International Journal of Computational Intelligence Research (IJCIR)

Volume 1, Number 1 (2005)



Approximation Capabilities of Hierarchical Neural-Fuzzy Systems for 

Function Approximation on Discrete Spaces

Xiao-Jun Zeng

School of Informatics University of Manchester, U.K.


John Yannis Goulermas
Department of Electrical Engineering and Electronics University of Liverpool, U.K.


John A Keane

School of Informatics University of Manchester, U.K.


Panos Liatsis

Information and Biomedical Engineering Centre School of Engineering and Mathematical Sciences City University, London EC1V 0HB, U.K.

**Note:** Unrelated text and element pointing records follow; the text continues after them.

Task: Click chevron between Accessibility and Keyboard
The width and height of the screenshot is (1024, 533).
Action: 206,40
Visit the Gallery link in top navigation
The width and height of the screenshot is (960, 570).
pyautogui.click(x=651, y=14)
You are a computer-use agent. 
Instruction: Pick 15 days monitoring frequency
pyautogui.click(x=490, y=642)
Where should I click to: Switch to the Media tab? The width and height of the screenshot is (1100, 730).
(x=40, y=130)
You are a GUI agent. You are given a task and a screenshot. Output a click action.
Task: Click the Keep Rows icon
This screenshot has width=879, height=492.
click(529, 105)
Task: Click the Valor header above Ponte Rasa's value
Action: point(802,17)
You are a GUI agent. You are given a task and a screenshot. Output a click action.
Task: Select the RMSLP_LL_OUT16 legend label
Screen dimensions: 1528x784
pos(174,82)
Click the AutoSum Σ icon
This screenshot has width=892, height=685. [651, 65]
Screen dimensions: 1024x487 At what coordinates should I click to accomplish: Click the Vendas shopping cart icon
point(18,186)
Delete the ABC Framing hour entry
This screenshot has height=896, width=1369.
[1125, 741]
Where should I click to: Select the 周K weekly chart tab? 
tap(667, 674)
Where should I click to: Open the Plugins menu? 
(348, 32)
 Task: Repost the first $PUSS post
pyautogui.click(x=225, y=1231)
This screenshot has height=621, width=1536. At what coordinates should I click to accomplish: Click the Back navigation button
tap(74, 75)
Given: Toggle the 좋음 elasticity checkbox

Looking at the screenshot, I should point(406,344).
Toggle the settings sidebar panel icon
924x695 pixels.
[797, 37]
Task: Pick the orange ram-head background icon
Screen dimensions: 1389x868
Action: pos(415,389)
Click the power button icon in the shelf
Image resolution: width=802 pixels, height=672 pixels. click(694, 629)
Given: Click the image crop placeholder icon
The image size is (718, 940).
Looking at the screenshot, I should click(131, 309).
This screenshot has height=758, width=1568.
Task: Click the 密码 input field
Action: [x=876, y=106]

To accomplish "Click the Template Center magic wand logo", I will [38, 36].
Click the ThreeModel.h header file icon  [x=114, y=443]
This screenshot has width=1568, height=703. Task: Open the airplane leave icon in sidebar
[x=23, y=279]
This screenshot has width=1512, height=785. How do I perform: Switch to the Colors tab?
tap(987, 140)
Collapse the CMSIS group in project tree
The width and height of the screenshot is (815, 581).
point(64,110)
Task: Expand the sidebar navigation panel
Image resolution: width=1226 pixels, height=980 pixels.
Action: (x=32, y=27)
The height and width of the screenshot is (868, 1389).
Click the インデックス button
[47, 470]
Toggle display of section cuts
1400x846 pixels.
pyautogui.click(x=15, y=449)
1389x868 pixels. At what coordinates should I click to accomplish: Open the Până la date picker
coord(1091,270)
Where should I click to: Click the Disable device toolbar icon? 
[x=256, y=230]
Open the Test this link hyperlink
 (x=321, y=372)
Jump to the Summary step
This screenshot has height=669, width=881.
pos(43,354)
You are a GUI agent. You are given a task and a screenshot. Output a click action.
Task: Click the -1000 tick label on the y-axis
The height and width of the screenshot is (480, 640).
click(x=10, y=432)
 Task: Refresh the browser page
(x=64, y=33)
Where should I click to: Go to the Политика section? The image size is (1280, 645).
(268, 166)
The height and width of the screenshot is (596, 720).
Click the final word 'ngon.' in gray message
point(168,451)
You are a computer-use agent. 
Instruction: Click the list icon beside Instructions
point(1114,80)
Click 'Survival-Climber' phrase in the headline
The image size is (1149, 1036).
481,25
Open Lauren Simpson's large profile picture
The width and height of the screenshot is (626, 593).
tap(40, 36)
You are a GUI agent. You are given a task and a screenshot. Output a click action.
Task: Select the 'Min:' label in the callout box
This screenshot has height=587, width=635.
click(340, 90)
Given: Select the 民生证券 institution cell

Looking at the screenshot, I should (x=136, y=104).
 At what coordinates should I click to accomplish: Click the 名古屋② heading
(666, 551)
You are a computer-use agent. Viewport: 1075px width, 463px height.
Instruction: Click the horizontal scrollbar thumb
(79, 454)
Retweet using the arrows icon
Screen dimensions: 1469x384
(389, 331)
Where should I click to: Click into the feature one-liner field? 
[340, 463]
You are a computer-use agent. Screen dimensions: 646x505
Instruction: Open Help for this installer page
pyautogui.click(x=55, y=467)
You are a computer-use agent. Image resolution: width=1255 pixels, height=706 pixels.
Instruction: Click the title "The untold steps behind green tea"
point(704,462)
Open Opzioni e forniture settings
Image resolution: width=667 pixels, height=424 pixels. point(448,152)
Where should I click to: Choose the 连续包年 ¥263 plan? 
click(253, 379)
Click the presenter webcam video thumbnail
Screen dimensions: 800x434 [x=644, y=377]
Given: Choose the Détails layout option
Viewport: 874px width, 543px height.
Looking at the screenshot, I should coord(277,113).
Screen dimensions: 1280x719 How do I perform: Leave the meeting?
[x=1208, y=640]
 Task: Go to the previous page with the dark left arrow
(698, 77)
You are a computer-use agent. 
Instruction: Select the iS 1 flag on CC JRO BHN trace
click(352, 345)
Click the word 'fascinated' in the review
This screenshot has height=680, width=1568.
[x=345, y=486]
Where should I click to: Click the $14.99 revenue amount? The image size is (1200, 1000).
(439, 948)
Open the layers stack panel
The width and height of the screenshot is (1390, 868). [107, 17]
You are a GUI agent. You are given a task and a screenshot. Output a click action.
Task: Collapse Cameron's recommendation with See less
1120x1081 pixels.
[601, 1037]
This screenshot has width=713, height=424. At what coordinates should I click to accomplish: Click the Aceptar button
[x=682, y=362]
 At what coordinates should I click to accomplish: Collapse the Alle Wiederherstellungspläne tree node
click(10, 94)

This paper investigates function approximation on discrete input spaces by both neural networks and neural-fuzzy systems. Rather than use existing neural networks for function approximation on continuous input spaces, this paper proposes, based on a hierarchical systematic perspective, four simplified approximation schemes: simplified neural networks, extended simplified neural networks, simple hierarchical neural-fuzzy systems and hierarchical neural-fuzzy systems. Each scheme is proven to be a universal approximator (i.e., each can approximate any function on discrete input spaces to any degree of accuracy). The results provide both several new and simpler approximation schemes for function approximation on discrete spaces and show that there exist simpler and more effective methods for function approximation on discrete spaces compared with continuous spaces.



Neural Networks, Fuzzy Systems, Neural-Fuzzy Systems, Hierarchical systems.